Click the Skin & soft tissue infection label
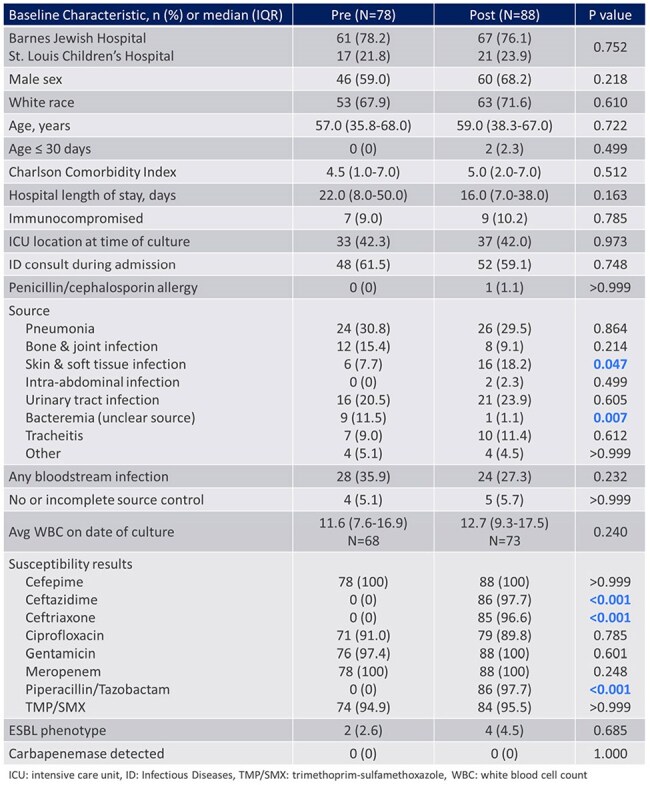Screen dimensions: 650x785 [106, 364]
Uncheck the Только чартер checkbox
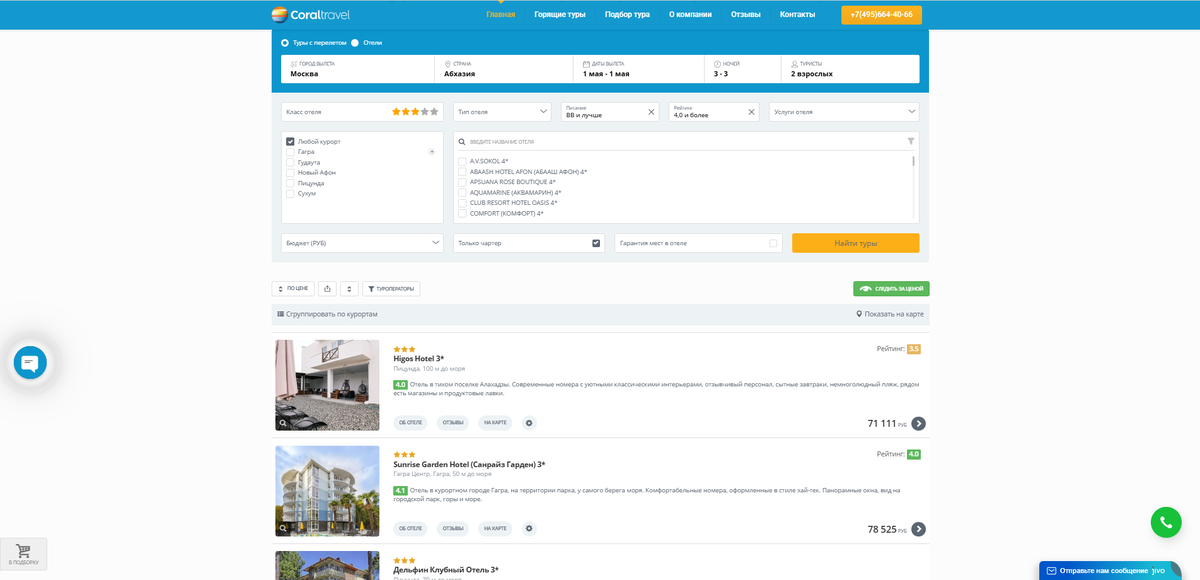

==

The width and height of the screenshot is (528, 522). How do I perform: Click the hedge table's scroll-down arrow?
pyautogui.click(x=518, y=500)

--

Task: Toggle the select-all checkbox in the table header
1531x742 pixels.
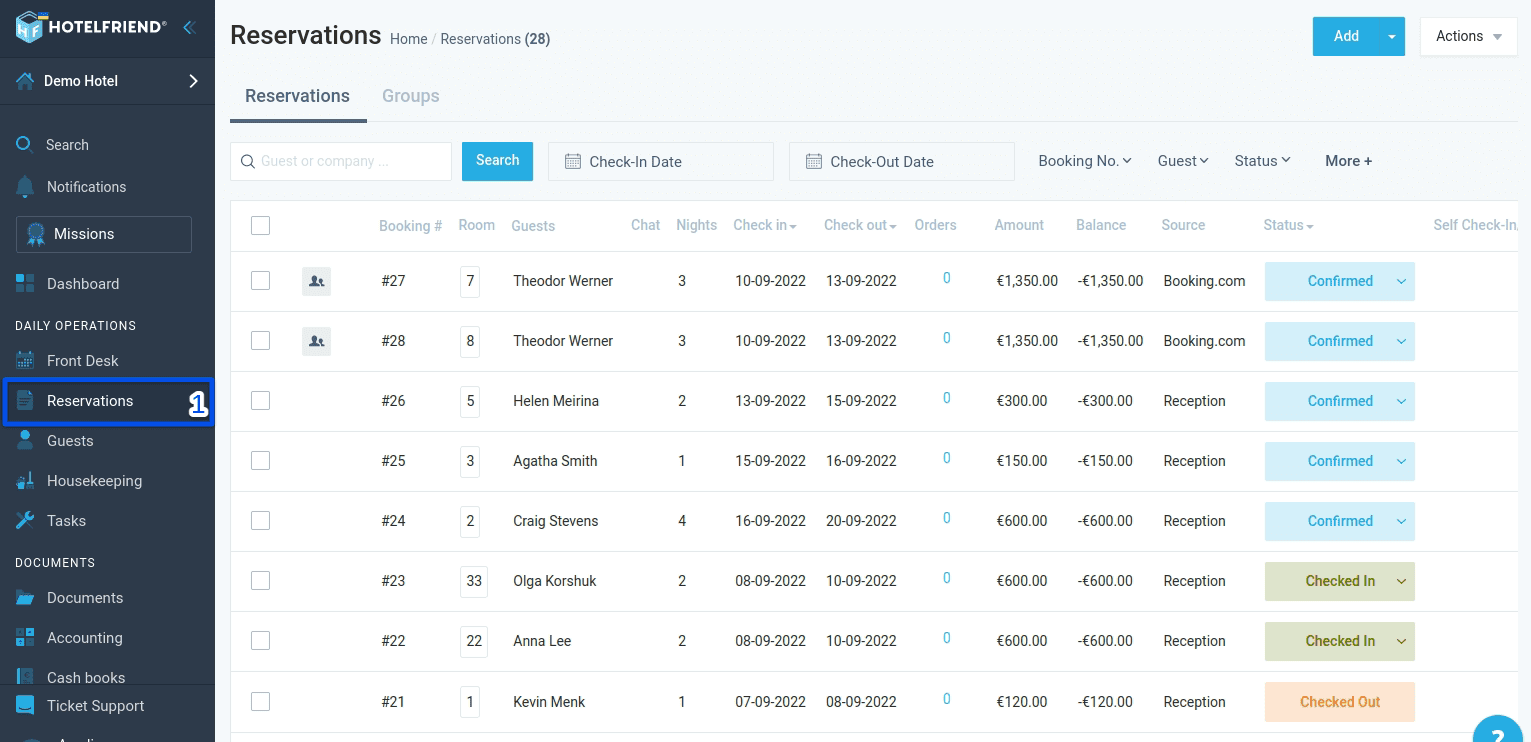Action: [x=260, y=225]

■ Problem description ■
Search the material above for lines containing the string "checkbox", then pull them out.

■ Output below ■
Uncheck the Только чартер checkbox
Task: Toggle the select-all checkbox in the table header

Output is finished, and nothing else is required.